In other words, capital investment moved heavily towards centralized services instead of peer-to-peer ones, starving peer-to-peer software development of resources. The brightest and most well paid engineers now concentrate their minds and bodies to build centralized systems. These are called Star Networks because all communication of all nodes is mediated through a central point, having the shape of a star.

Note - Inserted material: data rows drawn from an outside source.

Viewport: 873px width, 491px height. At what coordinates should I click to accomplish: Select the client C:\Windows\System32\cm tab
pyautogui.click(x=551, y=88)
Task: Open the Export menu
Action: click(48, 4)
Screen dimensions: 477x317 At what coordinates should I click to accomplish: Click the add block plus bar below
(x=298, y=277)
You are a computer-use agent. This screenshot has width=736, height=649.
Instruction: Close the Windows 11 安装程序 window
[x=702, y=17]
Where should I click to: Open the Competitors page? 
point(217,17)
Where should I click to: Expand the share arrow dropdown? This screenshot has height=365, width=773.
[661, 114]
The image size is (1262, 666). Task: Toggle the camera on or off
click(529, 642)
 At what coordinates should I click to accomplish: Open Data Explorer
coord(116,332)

This is why people prefer a central email service. Because it is really hard to run your own mail server and it is really easy to log into Gmail. Imagine a different world where Google invested in making it easy to run your own email server which you can access from any web browser. Imagine a “Download Gmail” button where, with a couple short steps, you can be running your own Gmail software on your own machine at home. There is no technical reason why they could not do it. But there is no incentive for them to do it.

Another example is chat. Before centralized chat programs became popular, people could talk on IRC, which is federated and can be decentralized. I can run an IRC server which you connect to. We can talk directly as a group with each other. Now people use centralized chat services because they are far more convenient than running your own. Not because of any technical limitation, but simply because companies spend more time polishing and making centralized chat easier and more attractive than any competing decentralized chat.

Another example is GitHub, which takes Git’s inherently decentralized model and centralizes it. People use GitHub because it is easier than hosting your own code..

We need more Grass Computing software, and I believe if we had more social and capital investment, fellow engineers can make using decentralized software as easy as logging into Gmail, or talking over Skype (which used to be p2p but became centralized).

Check out redecentralized for some great interviews with engineers making grass computing easier to use. Get inspired and participate. And as a shameless plug, check out my own Fire★ project which aims to make writing p2p software easier than writing client server software.

If you take anything from this post take this:

Spread the idea of Grass Computing and warn others that it is a constant fight not to have decentralized software become co-opted and centralized.

Also fight for a basic income. If we have a basic income, then many more people may spend time working on decentralized systems. Consider it a social capital investment.